In voorbeeld (5) lijkt het door het gebruik van de verleden tijd dat de schrijver wil vertellen dat hij bij het lezen van het artikel opmerkte dat er interessante bevindingen te vinden waren. Maar in feite was het de bedoeling aan te geven dat het artikel weliswaar verouderd is, maar een inhoud heeft die nog altijd relevant is. Voor zo’n ‘tijdloze’ betekenis moet je de tegenwoordige tijd gebruiken: ‘Dit artikel is redelijk verouderd, maar bevat een aantal bevindingen die van toepassing zijn op dit onderzoek.’
Fout in aspect (voltooid, onvoltooid)
(6) Vroeger was er weinig aandacht voor hoogbegaafde leerlingen waardoor hun problemen waren genegeerd.
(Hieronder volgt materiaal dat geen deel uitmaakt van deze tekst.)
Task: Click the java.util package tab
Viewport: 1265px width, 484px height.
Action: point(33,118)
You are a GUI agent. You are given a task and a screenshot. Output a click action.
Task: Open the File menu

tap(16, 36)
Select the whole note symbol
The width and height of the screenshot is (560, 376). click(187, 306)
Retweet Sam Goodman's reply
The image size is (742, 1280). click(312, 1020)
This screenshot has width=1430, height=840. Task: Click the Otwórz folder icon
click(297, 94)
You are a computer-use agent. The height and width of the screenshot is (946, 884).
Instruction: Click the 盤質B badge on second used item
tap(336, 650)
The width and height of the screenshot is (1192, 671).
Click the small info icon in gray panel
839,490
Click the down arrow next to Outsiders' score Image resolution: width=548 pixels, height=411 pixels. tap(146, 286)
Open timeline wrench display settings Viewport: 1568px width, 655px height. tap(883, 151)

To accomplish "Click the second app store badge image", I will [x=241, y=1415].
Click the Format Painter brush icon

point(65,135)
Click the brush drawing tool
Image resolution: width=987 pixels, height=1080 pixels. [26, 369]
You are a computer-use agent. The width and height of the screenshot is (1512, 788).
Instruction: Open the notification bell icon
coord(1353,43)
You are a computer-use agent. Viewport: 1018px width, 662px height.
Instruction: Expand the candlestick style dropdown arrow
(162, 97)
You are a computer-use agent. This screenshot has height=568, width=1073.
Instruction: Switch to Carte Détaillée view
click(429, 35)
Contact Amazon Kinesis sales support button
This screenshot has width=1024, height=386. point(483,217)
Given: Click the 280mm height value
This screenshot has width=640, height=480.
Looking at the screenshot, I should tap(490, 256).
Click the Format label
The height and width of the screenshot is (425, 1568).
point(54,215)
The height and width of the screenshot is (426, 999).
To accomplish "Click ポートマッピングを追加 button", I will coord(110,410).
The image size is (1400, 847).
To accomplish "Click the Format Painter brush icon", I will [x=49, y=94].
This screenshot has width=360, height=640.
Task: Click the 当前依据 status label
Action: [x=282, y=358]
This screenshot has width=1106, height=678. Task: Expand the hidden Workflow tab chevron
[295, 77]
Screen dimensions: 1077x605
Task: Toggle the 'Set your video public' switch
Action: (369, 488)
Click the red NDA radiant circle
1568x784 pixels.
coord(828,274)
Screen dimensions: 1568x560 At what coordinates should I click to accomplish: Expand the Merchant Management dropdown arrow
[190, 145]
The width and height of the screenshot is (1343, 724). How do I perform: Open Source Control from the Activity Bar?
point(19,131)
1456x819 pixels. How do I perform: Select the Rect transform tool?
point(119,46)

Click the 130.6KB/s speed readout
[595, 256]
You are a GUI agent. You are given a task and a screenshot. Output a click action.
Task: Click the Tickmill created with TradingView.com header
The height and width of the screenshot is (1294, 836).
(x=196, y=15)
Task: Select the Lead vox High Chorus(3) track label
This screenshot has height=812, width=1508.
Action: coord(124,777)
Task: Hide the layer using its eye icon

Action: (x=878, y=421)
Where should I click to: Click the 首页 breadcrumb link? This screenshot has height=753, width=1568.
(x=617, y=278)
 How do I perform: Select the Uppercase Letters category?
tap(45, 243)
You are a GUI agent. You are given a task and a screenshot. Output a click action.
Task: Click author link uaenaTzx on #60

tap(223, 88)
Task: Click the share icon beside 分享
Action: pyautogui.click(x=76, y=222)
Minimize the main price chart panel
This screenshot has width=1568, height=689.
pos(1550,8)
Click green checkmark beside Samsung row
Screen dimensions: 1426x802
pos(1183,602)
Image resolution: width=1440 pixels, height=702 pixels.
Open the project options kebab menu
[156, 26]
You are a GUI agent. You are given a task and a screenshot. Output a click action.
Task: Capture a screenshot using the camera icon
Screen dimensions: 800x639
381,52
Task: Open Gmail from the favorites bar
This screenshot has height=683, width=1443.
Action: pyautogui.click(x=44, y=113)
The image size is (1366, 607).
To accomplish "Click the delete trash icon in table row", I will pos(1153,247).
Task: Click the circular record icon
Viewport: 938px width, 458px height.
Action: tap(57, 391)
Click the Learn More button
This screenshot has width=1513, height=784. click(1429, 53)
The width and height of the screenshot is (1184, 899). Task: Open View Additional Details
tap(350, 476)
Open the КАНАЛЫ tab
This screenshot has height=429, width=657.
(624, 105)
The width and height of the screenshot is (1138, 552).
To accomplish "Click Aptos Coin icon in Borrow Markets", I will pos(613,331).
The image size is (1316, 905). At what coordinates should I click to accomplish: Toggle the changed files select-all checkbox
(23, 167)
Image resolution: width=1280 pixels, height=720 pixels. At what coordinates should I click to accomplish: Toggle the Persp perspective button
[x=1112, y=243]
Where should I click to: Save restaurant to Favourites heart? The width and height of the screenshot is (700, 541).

(7) Creatief denken is op school weinig aangemoedigd.
Bij een fout in aspect wordt vaak een voltooide in plaats van een onvoltooide tijd gebruikt. Hierdoor lijkt het alsof een los feit of eenmalige gebeurtenis wordt beschreven (‘we hebben onderzocht’, ‘dit is onderzocht’) in plaats van een reeks samenhangende gebeurtenissen of een terugkerende gebeurtenis (‘we onderzoeken, ‘dit wordt onderzocht’). Deze fout wordt vaak gemaakt in zinnen met lijdende vormen, zoals in voorbeeld (6) en (7).
In voorbeeld (6) wilde de schrijver aangeven dat scholen weinig deden aan problemen van hoogbegaafde leerlingen. Het gaat hier om iets wat regelmatig plaatsvond, waardoor in deze zin niet de voltooid verleden tijd (‘waren genegeerd’) maar de onvoltooid verleden tijd (‘werden genegeerd’) van het passief gebruikt moet worden.
In voorbeeld (7) wilde de schrijver een huidige situatie met betrekking tot creatief denken schetsen. Daarom is in dit geval niet de voltooid tegenwoordige tijd (perfectum; ‘is aangemoedigd’) maar de onvoltooid tegenwoordige tijd (presens; ‘wordt aangemoedigd’) correct.
De verwarring tussen de onvoltooide en voltooide tegenwoordige tijd (presens en perfectum) in lijdende vormen lijkt te worden versterkt door het Engels. In het Engels wordt voor de onvoltooid tegenwoordige tijd (presens) namelijk een vorm van ‘to be’ (zoals ‘is’) gebruikt, terwijl de Nederlands equivalent ‘zijn’ voor het perfectum wordt gebruikt. Het Engelse ‘is caused by’ wordt dus niet vertaald met ‘is veroorzaakt door’ maar met ‘wordt veroorzaakt door’.